To date, NLRB administrative law judges have issued nine decisions, eight of which collectively found that the company has committed 130 violations, including illegally monitoring and firing organizers, calling the police on workers, and outright closing a store that recently attempted to organize.
Due to Starbucks' refusal to bargain in good faith, none of the locations that voted to unionize have reached a contract.
With his unlawful crackdown on organizing coming under increased scrutiny, Schultz moved up his resignation from April 1 to March 20. Schultz is still scheduled to testify at next Wednesday's hearing convened by Independent Sen. Bernie Sanders of Vermont. He only agreed to do so under threat of subpoena.
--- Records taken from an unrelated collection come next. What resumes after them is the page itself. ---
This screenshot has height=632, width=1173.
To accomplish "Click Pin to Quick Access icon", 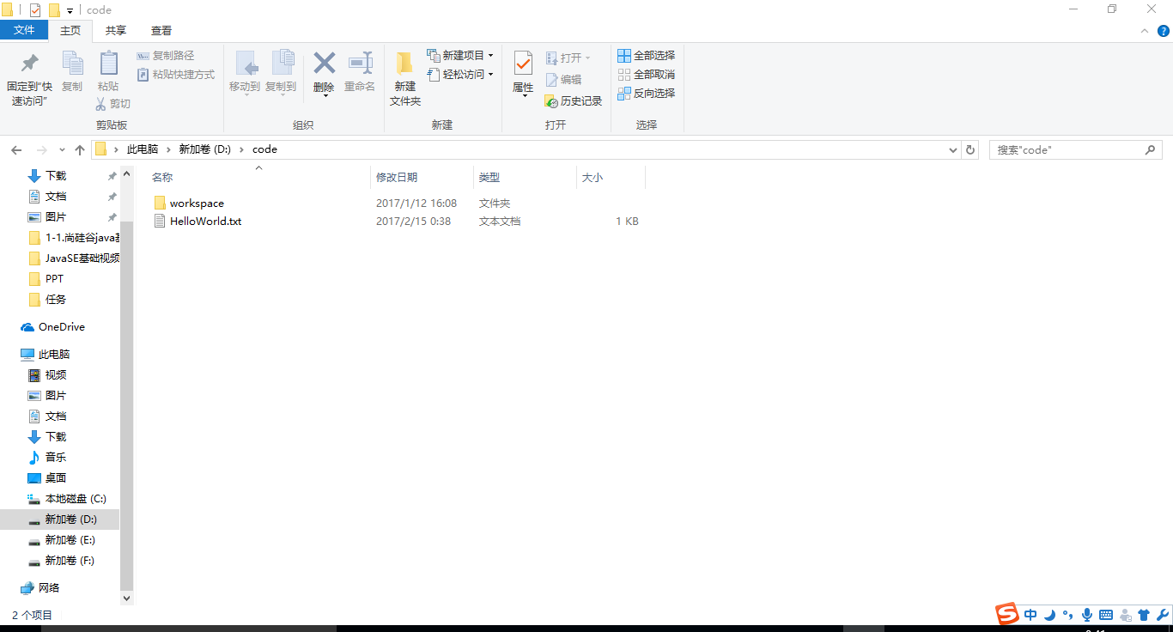I will [x=30, y=64].
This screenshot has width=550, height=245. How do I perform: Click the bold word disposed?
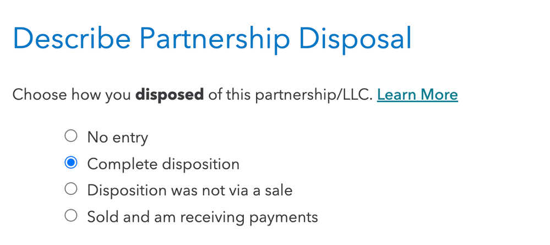coord(170,95)
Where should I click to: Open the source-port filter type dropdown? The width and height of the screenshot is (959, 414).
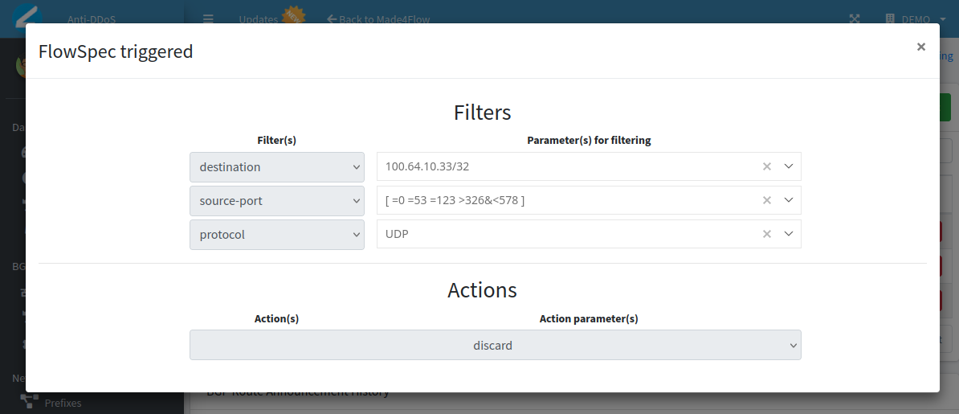coord(276,201)

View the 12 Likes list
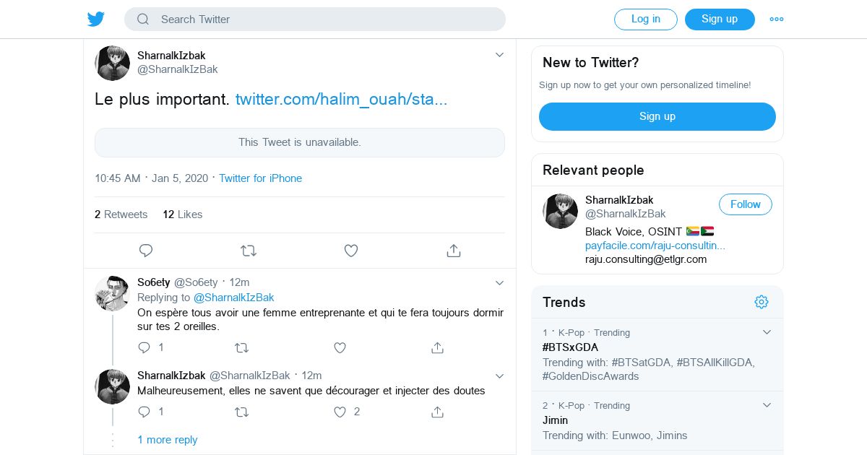182,215
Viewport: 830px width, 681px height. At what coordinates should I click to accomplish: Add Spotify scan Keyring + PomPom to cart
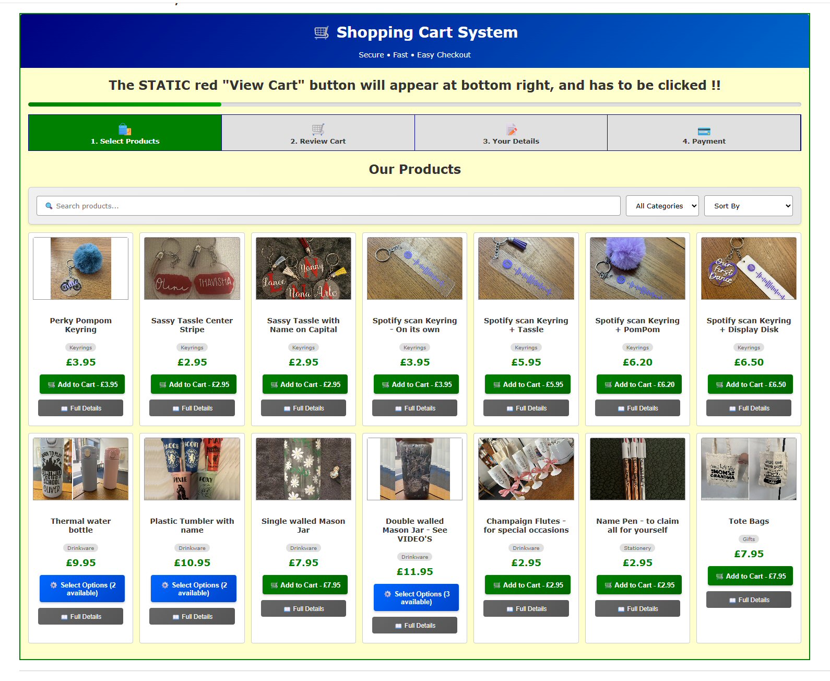tap(638, 384)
Sarah Pappin, a Seattle Starbucks worker and member of Starbucks Workers United, said Wednesday in a statement: "Baristas like me are the ones who keep our stores running. We remember our customers' regular orders, make the lattes, clean up spills, and are often the bright spot of our customers' days. We are the heart and soul of Starbucks."
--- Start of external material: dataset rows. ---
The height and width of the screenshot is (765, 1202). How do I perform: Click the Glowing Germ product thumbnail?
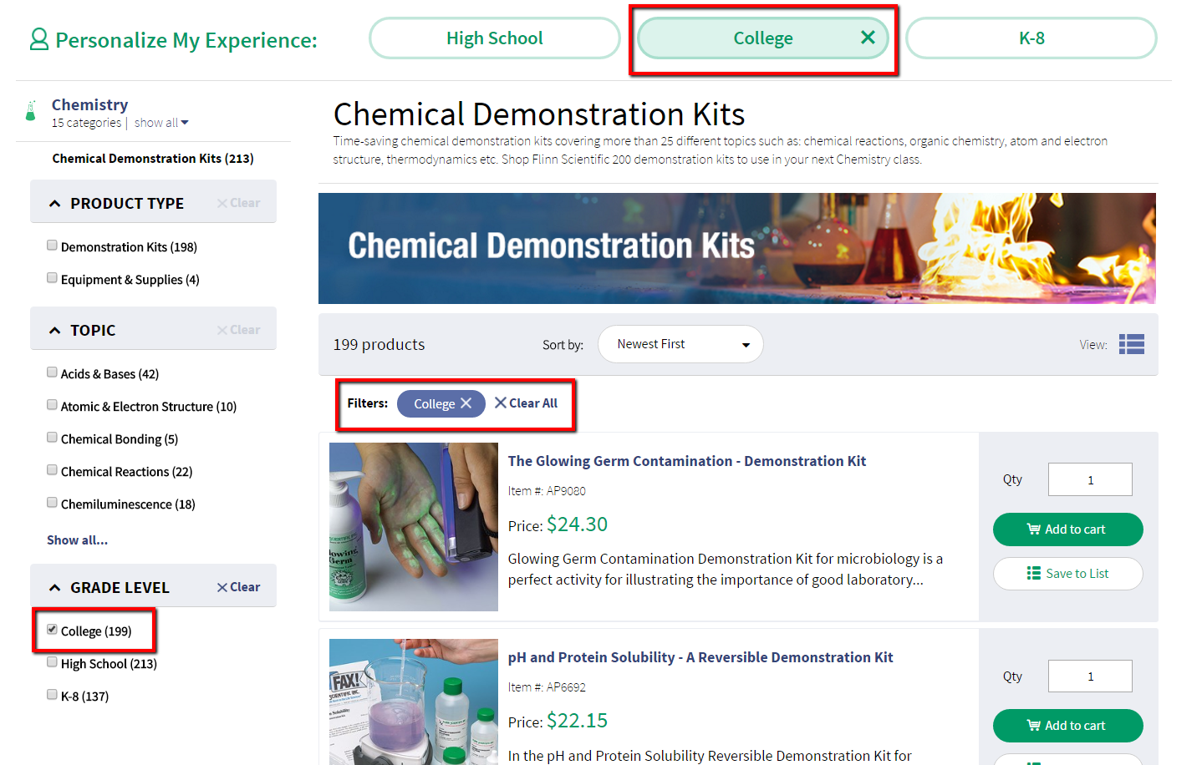point(413,526)
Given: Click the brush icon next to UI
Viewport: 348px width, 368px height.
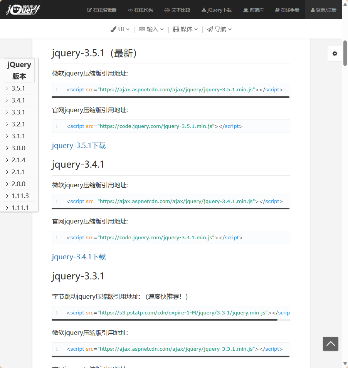Looking at the screenshot, I should pos(113,29).
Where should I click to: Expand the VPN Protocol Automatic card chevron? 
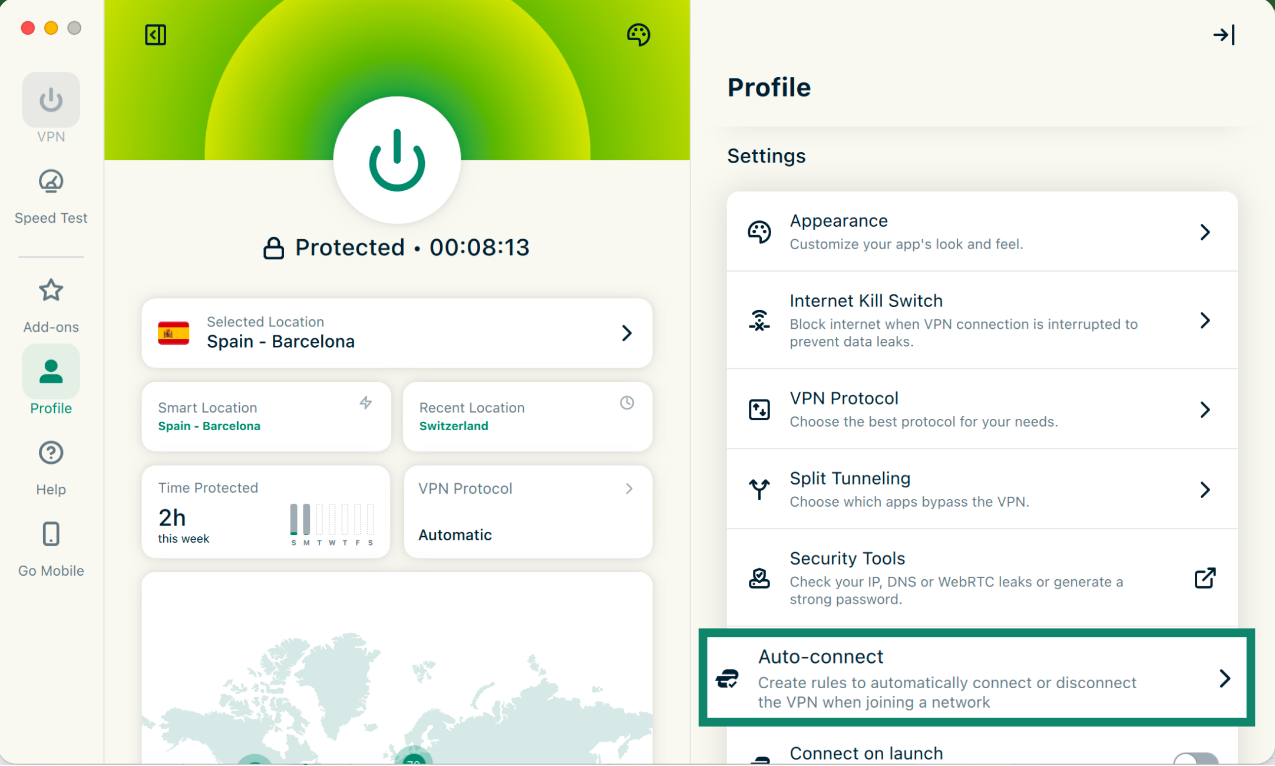coord(629,488)
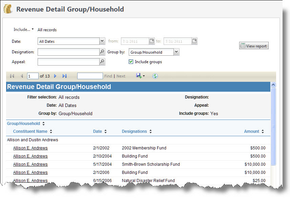Image resolution: width=290 pixels, height=198 pixels.
Task: Toggle the Include groups checkbox
Action: (x=131, y=62)
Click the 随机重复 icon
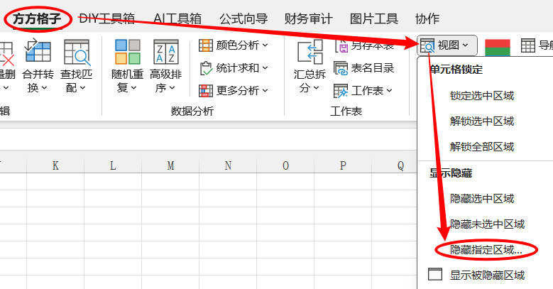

"Instead of celebrating the law-breaking former CEO hell-bent on silencing us, Starbucks should respect our right to organize and meet us at the bargaining table," said Pappin. "We are Starbucks, and we deserve better."
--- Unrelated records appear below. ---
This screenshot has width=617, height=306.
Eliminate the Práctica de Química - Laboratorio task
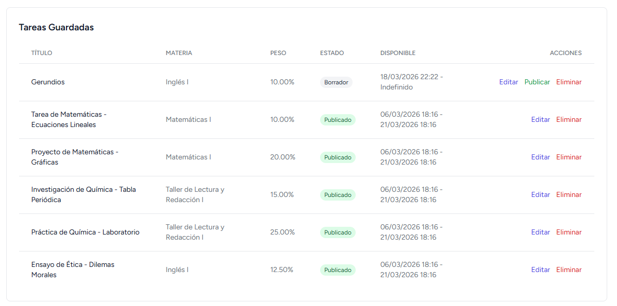tap(569, 232)
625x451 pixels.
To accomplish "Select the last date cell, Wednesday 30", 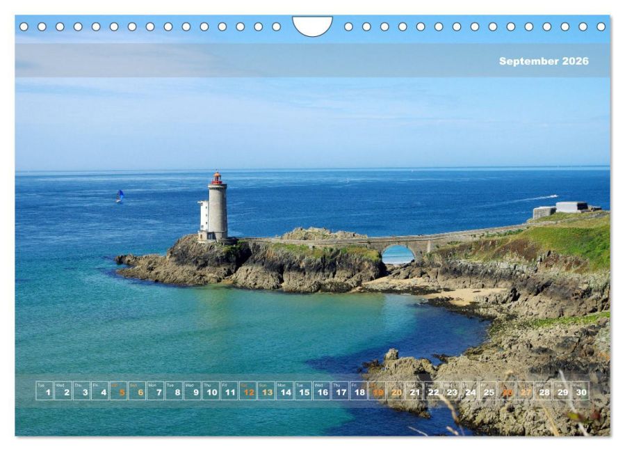I will click(581, 391).
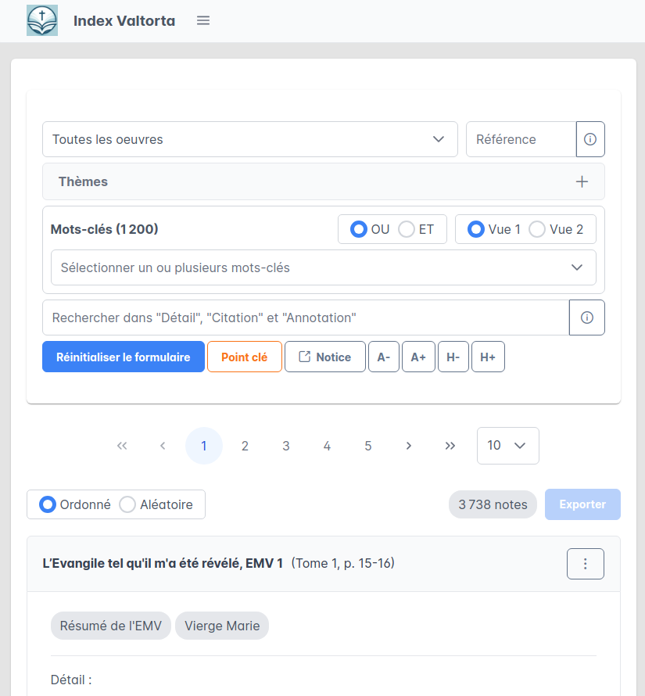Go to page 3 of results
This screenshot has width=645, height=696.
[x=286, y=446]
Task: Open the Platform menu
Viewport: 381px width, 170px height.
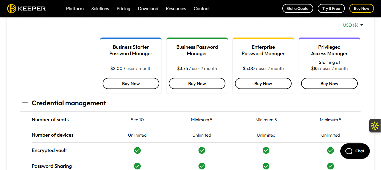Action: (75, 9)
Starbucks Workers United said that "Wednesday's day of action will also serve to welcome the company's new chief executive, Laxman Narasimhan, and send him a message that the transition in the C-suite provides an opportunity for the company to stop its unprecedented campaign of union-busting and instead partner with its workers and our union to build a company that truly lives up to its stated progressive values."
Earlier this month, Starbucks Workers United sent a letter to shareholders urging them to vote for a third-party evaluation of Starbucks' purported commitment to affirming workers' rights, arguing that the corporation's anti-union actions are inconsistent with its International Labor Organization commitments.
According to the union, "Two proxy advisory firms, International Shareholder Services and Glass Lewis, have already recommended Starbucks shareholders vote in favor of the proposal from Trillium Asset Management, the New York City Pension Funds, and other investors."